Auch ein Religionshydrid: Animismus, Ahnenkult und ein Flugzeug. Manche Völker verehren in Melanesien Flugzeuge und Waren aus der westlichen Welt, weil sie nur überirdischem Ursprung sein können, weil die Eingeborenen sie selbst nicht herstellen können. Die fehlenden Waren werden dann immer eingeflogen. Sie werden auch als Boten der verstorbenen Ahnen aus dem Jenseits gedeutet. In diesem Sinne auch eine Hinwendung zu einem Menschen durch ein Objekt, dem Flugzeug.

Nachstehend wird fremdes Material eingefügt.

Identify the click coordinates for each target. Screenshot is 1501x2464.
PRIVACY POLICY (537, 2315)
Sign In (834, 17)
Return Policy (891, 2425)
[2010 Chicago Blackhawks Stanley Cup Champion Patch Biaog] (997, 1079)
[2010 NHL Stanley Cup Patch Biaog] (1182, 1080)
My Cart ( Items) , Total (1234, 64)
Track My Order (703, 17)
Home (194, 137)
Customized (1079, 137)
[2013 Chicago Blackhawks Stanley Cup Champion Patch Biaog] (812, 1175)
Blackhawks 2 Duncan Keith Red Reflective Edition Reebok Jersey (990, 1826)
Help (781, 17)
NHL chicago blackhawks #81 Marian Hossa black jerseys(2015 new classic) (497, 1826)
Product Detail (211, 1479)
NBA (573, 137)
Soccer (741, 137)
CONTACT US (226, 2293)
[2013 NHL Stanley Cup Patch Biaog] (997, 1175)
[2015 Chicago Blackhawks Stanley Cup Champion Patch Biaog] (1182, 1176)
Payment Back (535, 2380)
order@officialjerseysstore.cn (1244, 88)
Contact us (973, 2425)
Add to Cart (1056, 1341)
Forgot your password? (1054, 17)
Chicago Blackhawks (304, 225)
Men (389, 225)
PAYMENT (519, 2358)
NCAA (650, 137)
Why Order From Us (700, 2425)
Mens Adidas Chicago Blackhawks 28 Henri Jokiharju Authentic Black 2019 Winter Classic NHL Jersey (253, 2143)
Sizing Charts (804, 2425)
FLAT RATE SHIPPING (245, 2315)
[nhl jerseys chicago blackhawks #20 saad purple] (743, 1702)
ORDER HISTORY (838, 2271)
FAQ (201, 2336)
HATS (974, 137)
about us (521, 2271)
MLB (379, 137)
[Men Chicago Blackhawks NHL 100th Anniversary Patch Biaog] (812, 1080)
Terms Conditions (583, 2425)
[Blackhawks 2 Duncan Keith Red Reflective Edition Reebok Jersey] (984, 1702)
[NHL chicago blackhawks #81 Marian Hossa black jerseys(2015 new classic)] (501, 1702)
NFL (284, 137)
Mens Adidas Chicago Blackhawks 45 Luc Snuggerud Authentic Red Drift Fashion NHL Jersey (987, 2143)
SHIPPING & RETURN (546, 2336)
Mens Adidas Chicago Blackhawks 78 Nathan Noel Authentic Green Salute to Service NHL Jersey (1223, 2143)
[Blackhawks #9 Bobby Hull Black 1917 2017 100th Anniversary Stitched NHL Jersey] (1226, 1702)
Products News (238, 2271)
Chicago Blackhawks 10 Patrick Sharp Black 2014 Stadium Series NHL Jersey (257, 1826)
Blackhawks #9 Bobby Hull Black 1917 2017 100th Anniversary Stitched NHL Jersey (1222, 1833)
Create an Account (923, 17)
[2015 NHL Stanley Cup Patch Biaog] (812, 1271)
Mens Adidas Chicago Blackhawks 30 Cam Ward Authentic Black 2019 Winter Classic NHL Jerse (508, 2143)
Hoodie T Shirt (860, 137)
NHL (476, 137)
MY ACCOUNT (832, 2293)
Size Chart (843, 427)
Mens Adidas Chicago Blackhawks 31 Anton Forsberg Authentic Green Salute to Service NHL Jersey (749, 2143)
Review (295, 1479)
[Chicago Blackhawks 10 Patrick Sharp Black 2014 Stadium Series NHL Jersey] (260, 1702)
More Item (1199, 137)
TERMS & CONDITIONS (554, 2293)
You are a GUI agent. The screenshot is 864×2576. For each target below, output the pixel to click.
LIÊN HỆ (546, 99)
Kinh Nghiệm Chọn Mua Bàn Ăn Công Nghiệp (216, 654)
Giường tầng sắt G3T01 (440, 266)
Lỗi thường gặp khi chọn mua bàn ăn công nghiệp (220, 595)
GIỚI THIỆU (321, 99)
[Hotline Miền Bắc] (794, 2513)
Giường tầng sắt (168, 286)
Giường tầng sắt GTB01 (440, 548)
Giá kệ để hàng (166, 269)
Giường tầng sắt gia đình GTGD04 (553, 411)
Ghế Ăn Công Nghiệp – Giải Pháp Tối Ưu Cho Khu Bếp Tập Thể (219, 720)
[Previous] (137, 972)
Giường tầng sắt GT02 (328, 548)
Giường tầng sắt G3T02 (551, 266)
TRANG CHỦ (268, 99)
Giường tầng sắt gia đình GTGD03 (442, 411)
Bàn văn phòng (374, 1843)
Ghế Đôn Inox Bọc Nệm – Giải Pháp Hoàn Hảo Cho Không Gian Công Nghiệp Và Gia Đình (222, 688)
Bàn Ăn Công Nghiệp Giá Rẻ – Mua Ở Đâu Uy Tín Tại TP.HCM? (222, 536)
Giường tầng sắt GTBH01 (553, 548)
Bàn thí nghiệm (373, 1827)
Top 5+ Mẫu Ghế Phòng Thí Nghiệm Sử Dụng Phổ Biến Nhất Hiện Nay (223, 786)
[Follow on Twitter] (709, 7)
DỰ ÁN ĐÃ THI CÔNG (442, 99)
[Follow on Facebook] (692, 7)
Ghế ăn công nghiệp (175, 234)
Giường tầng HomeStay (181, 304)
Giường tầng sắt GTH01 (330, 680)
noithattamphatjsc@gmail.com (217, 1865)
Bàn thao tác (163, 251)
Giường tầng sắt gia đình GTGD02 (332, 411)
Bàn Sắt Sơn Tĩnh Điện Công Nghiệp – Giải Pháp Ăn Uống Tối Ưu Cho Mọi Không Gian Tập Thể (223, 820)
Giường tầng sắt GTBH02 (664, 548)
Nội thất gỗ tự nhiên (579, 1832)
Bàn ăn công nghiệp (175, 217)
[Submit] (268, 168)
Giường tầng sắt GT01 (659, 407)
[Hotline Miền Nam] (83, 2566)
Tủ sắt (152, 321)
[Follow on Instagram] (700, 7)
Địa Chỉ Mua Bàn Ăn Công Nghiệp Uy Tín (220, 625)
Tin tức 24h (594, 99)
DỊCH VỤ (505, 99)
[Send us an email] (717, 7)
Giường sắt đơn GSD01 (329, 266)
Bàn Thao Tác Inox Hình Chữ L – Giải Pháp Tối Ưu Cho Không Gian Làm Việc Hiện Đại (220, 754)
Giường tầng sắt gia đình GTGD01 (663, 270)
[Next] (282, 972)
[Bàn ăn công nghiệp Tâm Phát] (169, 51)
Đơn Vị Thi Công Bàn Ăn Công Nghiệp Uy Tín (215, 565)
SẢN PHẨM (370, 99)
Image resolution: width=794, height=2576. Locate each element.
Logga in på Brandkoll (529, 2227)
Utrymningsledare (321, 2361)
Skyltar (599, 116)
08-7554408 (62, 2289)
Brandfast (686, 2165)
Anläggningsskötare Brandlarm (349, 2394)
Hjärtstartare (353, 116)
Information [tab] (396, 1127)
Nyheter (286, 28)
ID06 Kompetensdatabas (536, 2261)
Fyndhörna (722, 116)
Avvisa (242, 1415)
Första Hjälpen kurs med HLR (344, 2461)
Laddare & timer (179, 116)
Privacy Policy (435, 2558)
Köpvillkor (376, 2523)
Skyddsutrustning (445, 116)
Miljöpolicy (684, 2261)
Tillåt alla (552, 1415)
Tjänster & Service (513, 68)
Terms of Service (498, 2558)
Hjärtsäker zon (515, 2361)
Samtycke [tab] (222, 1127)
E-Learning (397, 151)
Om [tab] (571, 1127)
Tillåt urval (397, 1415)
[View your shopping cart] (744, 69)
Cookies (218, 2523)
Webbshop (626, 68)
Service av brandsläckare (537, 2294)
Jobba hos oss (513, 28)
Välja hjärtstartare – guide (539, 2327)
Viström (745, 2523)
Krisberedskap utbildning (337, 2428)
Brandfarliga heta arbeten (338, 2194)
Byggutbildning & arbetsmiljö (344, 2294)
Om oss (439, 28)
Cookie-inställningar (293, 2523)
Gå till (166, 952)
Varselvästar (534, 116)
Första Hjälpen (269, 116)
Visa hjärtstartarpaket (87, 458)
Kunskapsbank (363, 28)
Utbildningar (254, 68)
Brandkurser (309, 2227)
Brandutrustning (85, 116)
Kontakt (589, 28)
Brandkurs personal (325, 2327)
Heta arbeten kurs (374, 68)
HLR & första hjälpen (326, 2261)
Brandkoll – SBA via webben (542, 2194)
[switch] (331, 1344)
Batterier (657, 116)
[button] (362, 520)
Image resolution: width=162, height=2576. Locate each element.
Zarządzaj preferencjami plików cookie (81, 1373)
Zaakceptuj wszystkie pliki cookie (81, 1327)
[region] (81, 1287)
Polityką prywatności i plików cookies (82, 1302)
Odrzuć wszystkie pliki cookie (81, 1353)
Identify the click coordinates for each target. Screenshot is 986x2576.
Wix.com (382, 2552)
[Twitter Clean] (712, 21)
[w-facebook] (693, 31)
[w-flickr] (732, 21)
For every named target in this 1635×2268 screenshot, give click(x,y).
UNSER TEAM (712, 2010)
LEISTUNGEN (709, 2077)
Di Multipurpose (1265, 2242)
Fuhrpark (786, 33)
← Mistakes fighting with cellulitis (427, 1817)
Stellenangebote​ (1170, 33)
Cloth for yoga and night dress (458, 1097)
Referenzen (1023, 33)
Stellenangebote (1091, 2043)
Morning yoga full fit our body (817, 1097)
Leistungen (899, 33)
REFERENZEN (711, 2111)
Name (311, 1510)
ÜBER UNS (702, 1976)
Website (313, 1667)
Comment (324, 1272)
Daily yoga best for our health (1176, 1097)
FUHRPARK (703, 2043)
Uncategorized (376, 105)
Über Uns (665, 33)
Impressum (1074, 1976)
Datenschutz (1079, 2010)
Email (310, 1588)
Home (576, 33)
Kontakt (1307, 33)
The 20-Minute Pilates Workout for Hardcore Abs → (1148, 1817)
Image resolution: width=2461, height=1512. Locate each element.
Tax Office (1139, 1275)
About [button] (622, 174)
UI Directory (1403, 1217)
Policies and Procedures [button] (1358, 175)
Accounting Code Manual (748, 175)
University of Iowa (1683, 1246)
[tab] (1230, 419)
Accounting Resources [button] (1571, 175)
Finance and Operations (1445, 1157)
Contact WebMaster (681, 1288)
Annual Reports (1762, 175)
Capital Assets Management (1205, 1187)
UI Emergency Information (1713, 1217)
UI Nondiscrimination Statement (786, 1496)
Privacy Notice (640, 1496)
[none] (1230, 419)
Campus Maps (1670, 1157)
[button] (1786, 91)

Die verschriftlichte (objektive!) Predigt ist auch eine Spiegelfläche der Liebe zum Evangelium, zu Gott, zum Nächsten und zu mir Selbst. Denn über die Liebe Gottes, der Bibeltext und die Predigt als Projektionsfläche für die Liebe zur Theologie und Gott kann Anderen Liebe durch Gottes Wirken geschenkt werden. Es gibt in der Predigtlehre auch die Lesart, dass in einer Predigt die eigene, religiöse Bewegtheit weitergegeben werden kann. Ob die nun für den Hörer plausibel ist, ist abhängig von der jeweiligen Situation und dem jeweiligen Individuum (homiletische Situation). Hier sehe ich ganz klar, dass ich mit meinem Wissen und meiner Auslegung, Anderen etwas Gutes geben kann durch meine religiöse Bewegtheit und Gefühl. Auch beinhaltet die Liebe Gottes hier die Liebe in all ihren möglichen Facetten (Universalität und Dynamik der Liebe), wo der Hörer anknüpfen oder nicht anknüpfen kann. Denn Liebe kann auch in Hass und Anti-Liebe umschlagen, wenn sie untereinander fehlt. Gleiches gilt für die Projektionsflächen der Liebe Gottes im Hohelied Salomos und der Paulus Liebe zu Gott im 1. Kor 13.
Alttestamentlicher Zugang: Die Geschichte vom goldenen Kalb (Ex 32)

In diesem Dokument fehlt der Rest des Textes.